Data to use:
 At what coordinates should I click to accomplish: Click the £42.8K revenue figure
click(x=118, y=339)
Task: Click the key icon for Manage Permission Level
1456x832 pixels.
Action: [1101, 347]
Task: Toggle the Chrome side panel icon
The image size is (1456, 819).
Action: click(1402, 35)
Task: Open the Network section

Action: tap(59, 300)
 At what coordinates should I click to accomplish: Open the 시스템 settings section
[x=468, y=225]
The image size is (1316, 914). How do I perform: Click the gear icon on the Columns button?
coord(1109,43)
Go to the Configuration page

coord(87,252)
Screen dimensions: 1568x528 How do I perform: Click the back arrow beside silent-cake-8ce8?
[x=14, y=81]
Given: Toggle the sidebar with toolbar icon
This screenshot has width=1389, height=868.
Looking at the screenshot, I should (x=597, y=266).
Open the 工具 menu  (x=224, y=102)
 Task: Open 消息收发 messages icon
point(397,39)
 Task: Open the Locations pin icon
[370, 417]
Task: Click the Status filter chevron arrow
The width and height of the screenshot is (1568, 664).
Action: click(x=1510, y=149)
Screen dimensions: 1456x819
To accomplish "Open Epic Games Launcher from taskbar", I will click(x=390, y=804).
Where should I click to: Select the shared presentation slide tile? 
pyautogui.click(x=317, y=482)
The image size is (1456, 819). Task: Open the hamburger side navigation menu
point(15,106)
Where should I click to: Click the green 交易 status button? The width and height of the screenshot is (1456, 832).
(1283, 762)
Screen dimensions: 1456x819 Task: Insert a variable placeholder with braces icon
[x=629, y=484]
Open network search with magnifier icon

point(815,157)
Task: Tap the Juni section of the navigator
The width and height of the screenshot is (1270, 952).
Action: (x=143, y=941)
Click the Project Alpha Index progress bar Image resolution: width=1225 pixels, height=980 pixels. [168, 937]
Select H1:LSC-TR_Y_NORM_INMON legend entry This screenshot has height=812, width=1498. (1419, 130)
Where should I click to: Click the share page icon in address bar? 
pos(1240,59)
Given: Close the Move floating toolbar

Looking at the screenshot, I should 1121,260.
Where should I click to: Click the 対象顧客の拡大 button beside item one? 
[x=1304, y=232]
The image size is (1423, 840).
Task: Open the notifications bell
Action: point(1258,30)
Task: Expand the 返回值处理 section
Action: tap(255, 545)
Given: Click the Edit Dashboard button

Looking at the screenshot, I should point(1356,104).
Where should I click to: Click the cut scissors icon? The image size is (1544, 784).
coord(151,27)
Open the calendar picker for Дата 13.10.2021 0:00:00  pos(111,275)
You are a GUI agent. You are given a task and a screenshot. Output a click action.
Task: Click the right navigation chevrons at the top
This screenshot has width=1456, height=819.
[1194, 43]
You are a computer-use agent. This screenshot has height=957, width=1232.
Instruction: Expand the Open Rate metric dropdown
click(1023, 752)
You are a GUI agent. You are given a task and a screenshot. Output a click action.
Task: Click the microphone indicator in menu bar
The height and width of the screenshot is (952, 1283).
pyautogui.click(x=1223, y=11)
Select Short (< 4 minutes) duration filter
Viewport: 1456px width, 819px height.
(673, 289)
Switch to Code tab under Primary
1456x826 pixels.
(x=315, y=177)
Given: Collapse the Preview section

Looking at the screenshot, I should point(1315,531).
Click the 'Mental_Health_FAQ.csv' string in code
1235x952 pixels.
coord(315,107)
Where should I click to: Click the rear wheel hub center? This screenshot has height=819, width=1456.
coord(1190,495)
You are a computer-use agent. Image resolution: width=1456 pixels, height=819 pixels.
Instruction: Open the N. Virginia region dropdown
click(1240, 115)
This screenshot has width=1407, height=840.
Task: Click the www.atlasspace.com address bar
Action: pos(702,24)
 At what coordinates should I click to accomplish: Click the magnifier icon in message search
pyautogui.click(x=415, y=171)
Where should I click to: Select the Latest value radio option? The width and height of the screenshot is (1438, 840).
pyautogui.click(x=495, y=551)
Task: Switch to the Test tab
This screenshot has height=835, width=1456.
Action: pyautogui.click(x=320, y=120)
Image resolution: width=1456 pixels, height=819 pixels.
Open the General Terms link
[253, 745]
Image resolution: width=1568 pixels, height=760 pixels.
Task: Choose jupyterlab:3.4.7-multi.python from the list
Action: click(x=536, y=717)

Required work: Line by line, retype all of the records exactly.

Result:
 At what coordinates should I click to accomplish: Click the £42.8K revenue figure
click(x=118, y=339)
Task: Click the key icon for Manage Permission Level
1456x832 pixels.
Action: [1101, 347]
Task: Toggle the Chrome side panel icon
The image size is (1456, 819).
Action: click(1402, 35)
Task: Open the Network section

Action: tap(59, 300)
 At what coordinates should I click to accomplish: Open the 시스템 settings section
[x=468, y=225]
The image size is (1316, 914). How do I perform: Click the gear icon on the Columns button?
coord(1109,43)
Go to the Configuration page

coord(87,252)
Screen dimensions: 1568x528 How do I perform: Click the back arrow beside silent-cake-8ce8?
[x=14, y=81]
Given: Toggle the sidebar with toolbar icon
This screenshot has width=1389, height=868.
Looking at the screenshot, I should (x=597, y=266).
Open the 工具 menu  (x=224, y=102)
 Task: Open 消息收发 messages icon
point(397,39)
 Task: Open the Locations pin icon
[370, 417]
Task: Click the Status filter chevron arrow
The width and height of the screenshot is (1568, 664).
Action: click(x=1510, y=149)
Screen dimensions: 1456x819
To accomplish "Open Epic Games Launcher from taskbar", I will click(x=390, y=804).
Where should I click to: Select the shared presentation slide tile? 
pyautogui.click(x=317, y=482)
The image size is (1456, 819). Task: Open the hamburger side navigation menu
point(15,106)
Where should I click to: Click the green 交易 status button? The width and height of the screenshot is (1456, 832).
(1283, 762)
Screen dimensions: 1456x819 Task: Insert a variable placeholder with braces icon
[x=629, y=484]
Open network search with magnifier icon

point(815,157)
Task: Tap the Juni section of the navigator
The width and height of the screenshot is (1270, 952).
Action: (x=143, y=941)
Click the Project Alpha Index progress bar Image resolution: width=1225 pixels, height=980 pixels. [168, 937]
Select H1:LSC-TR_Y_NORM_INMON legend entry This screenshot has height=812, width=1498. (1419, 130)
Where should I click to: Click the share page icon in address bar? 
pos(1240,59)
Given: Close the Move floating toolbar

Looking at the screenshot, I should 1121,260.
Where should I click to: Click the 対象顧客の拡大 button beside item one? 
[x=1304, y=232]
The image size is (1423, 840).
Task: Open the notifications bell
Action: point(1258,30)
Task: Expand the 返回值处理 section
Action: tap(255, 545)
Given: Click the Edit Dashboard button

Looking at the screenshot, I should point(1356,104).
Where should I click to: Click the cut scissors icon? The image size is (1544, 784).
coord(151,27)
Open the calendar picker for Дата 13.10.2021 0:00:00  pos(111,275)
You are a GUI agent. You are given a task and a screenshot. Output a click action.
Task: Click the right navigation chevrons at the top
This screenshot has width=1456, height=819.
[1194, 43]
You are a computer-use agent. This screenshot has height=957, width=1232.
Instruction: Expand the Open Rate metric dropdown
click(1023, 752)
You are a GUI agent. You are given a task and a screenshot. Output a click action.
Task: Click the microphone indicator in menu bar
The height and width of the screenshot is (952, 1283).
pyautogui.click(x=1223, y=11)
Select Short (< 4 minutes) duration filter
Viewport: 1456px width, 819px height.
(673, 289)
Switch to Code tab under Primary
1456x826 pixels.
(x=315, y=177)
Given: Collapse the Preview section

Looking at the screenshot, I should point(1315,531).
Click the 'Mental_Health_FAQ.csv' string in code
1235x952 pixels.
coord(315,107)
Where should I click to: Click the rear wheel hub center? This screenshot has height=819, width=1456.
coord(1190,495)
You are a computer-use agent. Image resolution: width=1456 pixels, height=819 pixels.
Instruction: Open the N. Virginia region dropdown
click(1240, 115)
This screenshot has width=1407, height=840.
Task: Click the www.atlasspace.com address bar
Action: pos(702,24)
 At what coordinates should I click to accomplish: Click the magnifier icon in message search
pyautogui.click(x=415, y=171)
Where should I click to: Select the Latest value radio option? The width and height of the screenshot is (1438, 840).
pyautogui.click(x=495, y=551)
Task: Switch to the Test tab
This screenshot has height=835, width=1456.
Action: pyautogui.click(x=320, y=120)
Image resolution: width=1456 pixels, height=819 pixels.
Open the General Terms link
[253, 745]
Image resolution: width=1568 pixels, height=760 pixels.
Task: Choose jupyterlab:3.4.7-multi.python from the list
Action: click(x=536, y=717)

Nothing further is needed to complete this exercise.